Over fifteen years ago in Green v. Champion Insurance Co.,1the Louisiana's First Circuit Court of Appeal introduced a controversial form of piercing the corporate veil called "single business enterprise" or "SBE" theory. Traditionally, veil-piercing has been used sparingly in Louisiana and only in cases where either fraud or misuse of the corporate form has taken place. In Green, the first circuit employed an un-weighted eighteen factor test that focused primarily on control rather than fraud or misuse of the corporate form to find that a group of affiliated businesses was a single business enterprise. Recently, the second circuit in Town of Haynesville, Inc. v. Entergy Corp.2 overturned a trial court decision that used Green's SBE theory in a contract dispute to impute the actions of one electric utility subsidiary onto another. This decision is important for two reasons.
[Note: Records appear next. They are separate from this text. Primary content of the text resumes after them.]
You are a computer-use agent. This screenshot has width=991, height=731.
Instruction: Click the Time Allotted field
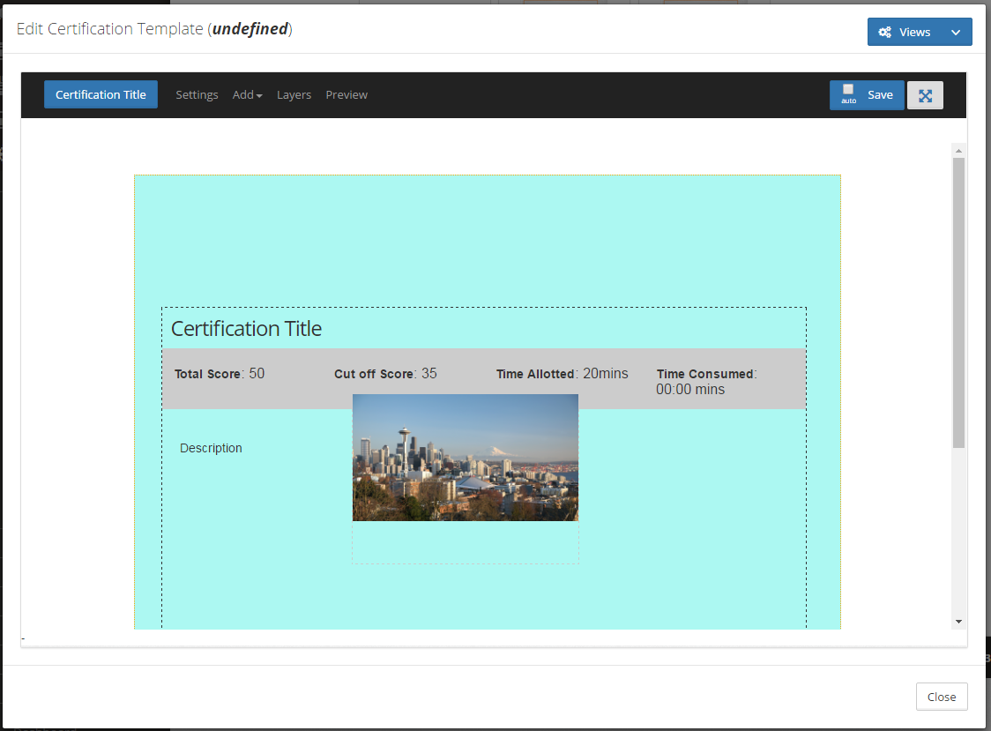point(562,374)
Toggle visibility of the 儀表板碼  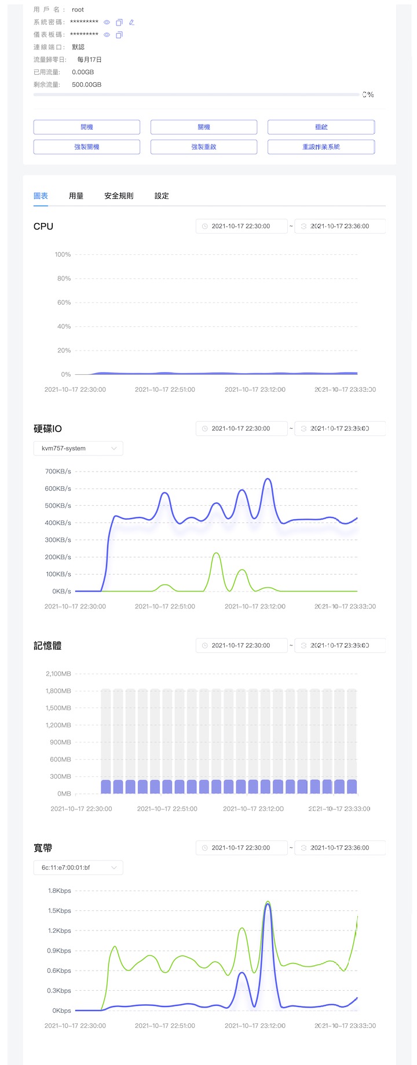107,35
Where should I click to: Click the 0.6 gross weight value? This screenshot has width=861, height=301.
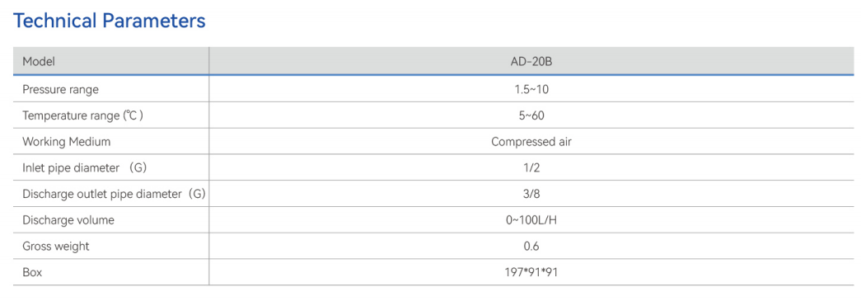[531, 247]
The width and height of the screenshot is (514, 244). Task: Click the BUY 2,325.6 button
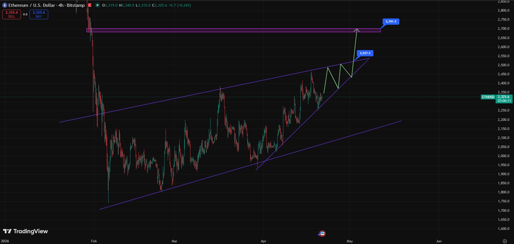[39, 14]
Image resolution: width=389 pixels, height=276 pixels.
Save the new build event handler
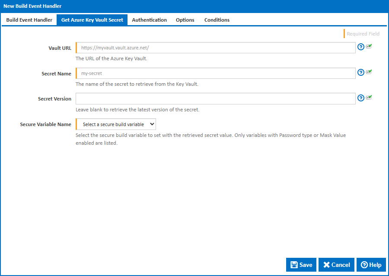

First, the second circuit should be praised for refusing to drastically expand veil-piercing jurisprudence through broad application of SBE theory and rejecting its use in the contract interpretation arena. Second, language in the court's opinion could and should be applied more broadly to reject any application of SBE theory where there is no showing of fraud or misuse of the corporate form.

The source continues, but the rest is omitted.